And this time it’s painless!
Researchers from the UCSB Chemical Engineering Dept. - in collaboration with research teams from UC Berkeley and pharmaceutical company StrataGent Life Sciences, Inc. - have developed a “liquid jet injector,” which could potentially be used to painlessly deliver treatments that are typically administered through needles, like disease vaccinations and insulin.
Though this is not the first needle-less injection device, researchers say this particular version, called the MicroJet, hurts less than previous ones and reduces needle-stick injuries like bruising.

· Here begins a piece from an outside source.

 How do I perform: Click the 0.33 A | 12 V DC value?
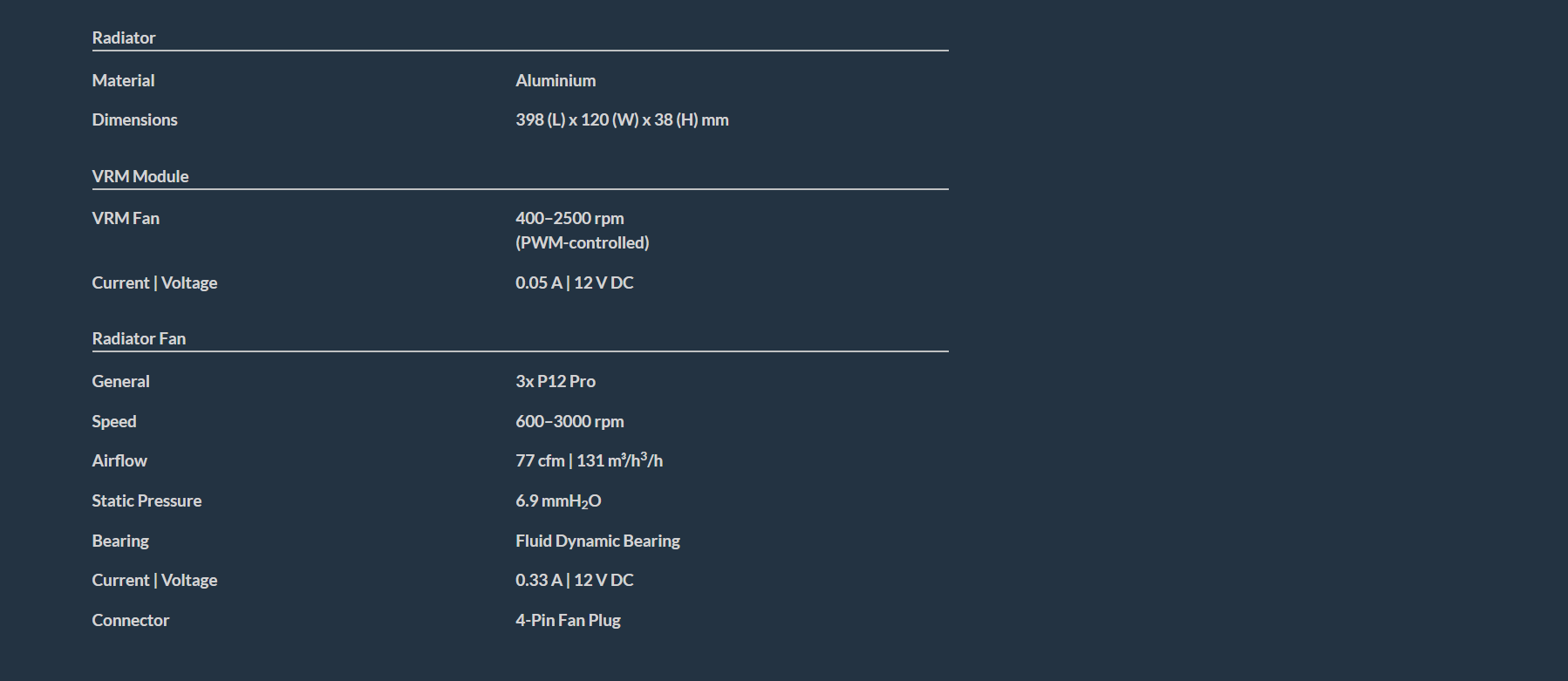(x=574, y=580)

“The MicroJet device delivers drug jets into superficial layers of skin,” UCSB Associate Professor of Chemical Engineering Samir Mitragotri said. “This avoids direct contact of jets with blood vessels and nerves, which are located in deeper skin layers. This helps reduce pain and bleeding, which is commonly observed in conventional jet injections.”
I’m going to go out on a limb here and say that the odds of most of seeing one of these things in action are pretty slim. (I’m still waiting for dentists to adopt the cavity blasting lasers I saw on the news back in the late 1980s.)
Big deal.
I had a needle-less vaccination in Grade School, in Chicago, in the 1960’s.
Big, air-pressure gun thingee. With a jar of vaccine attachd to the bottom, like a tiny glass coffee pot.
I had a needle-less vaccination in Grade School, in Chicago, in the 1960’s.
Big, air-pressure gun thingee. With a jar of vaccine attachd to the bottom, like a tiny glass coffee pot.